My fiance's girls were quiet, didn't even bicker that day of his passing. Now they are back to their usual hyper, playful selves. 

I don't think I'll be getting any more rats for quite some time, this just crushed me and I feel sort of burnt out for lack of a better word. I also have a couple of guinea pigs who are getting elderly, one of which is extremely human social and the fewer fuzzy and feathered critters I have the more one on one time I can spend with each one. Now isn't a good time for me to have any more rats of my own, so for now I will just spoil my fiance's girls and enjoy their playful antics.


----------



## lilspaz68 (Feb 24, 2007)

I am so very sorry for your loss, its the downfall of owning rats, they can die suddenly and much too young (in our opinion). How old did you think your boy was? In that first pic he has an elderly look to him.


----------



## Critter Aficionado (Jan 30, 2011)

I have absolutely no idea, but he did start looking old very fast. Basically, he originally came from a back yard breeder, then the next people to get him said they had no idea of his age, but he was as big as the girls when we got him (and they aren't small). They said "we think he's three months old", so the breeder probably lied to them and was getting rid of animals they didn't want any more. The people I took him from said the breeder had just lost an entire litter "no idea why". I was horrified when I heard that, the breeder they got him from obviously doesn't know squat about what they're doing.

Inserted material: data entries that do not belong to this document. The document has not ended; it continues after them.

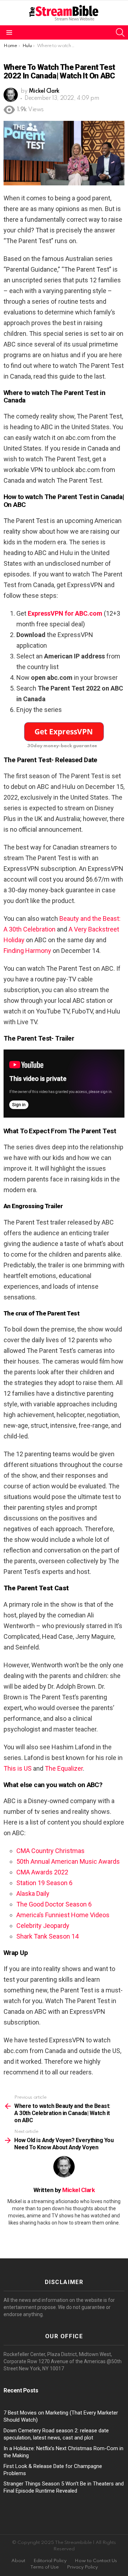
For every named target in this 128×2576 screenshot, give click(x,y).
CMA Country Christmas (50, 1850)
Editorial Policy (49, 2561)
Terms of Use (44, 2567)
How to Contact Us (96, 2561)
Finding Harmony (27, 950)
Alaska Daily (32, 1893)
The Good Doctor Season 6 (54, 1904)
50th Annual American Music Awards (68, 1861)
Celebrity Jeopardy (42, 1925)
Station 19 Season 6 (44, 1883)
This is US (18, 1768)
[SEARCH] (120, 32)
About (18, 2561)
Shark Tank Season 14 (47, 1936)
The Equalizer (64, 1768)
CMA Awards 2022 (42, 1872)
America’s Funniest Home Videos (63, 1915)
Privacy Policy (82, 2567)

He did get a little bigger when we got him (but then, he was being kept in a 10 gallon or so aquarium before we got him and although he had a good deal of toys in there, that's just not ideal) so I thought "well maybe he IS young". But they didn't even have any clue about his age and they're the ones that bought him directly from a breeder.


----------



## lilspaz68 (Feb 24, 2007)

He was probably close to an adult when you got him, making him an older boy. He was still lucky to have found you. Its hard when they do so well and then just age overnight. Eli did that...it almost surprises you, but at least he didn't linger and die of something like a URI. ((hugs))


----------



## Critter Aficionado (Jan 30, 2011)

Thank you Lil Spaz. I'm sorry for your loss as well. It's amazing how much they wriggle into your hearts though they live such a short time.

When I found him he was already passing after eating some food, I gave him some metacam and called a vet for a squeeze-in euthanasia, but he layed down and passed before the appointment. He just layed down on the super plush fleece I put him on, went to sleep and went, his eyes were closed but not tightly shut so at least it was peaceful. Still, I wish I'd had some kind of warning, I feel he just didn't have enough time with us. 

I am glad I got him but man, it took a huge blow to my heart. I wish they lived longer when they were in loving homes. At least he lived to his fullest right up until he passed.


----------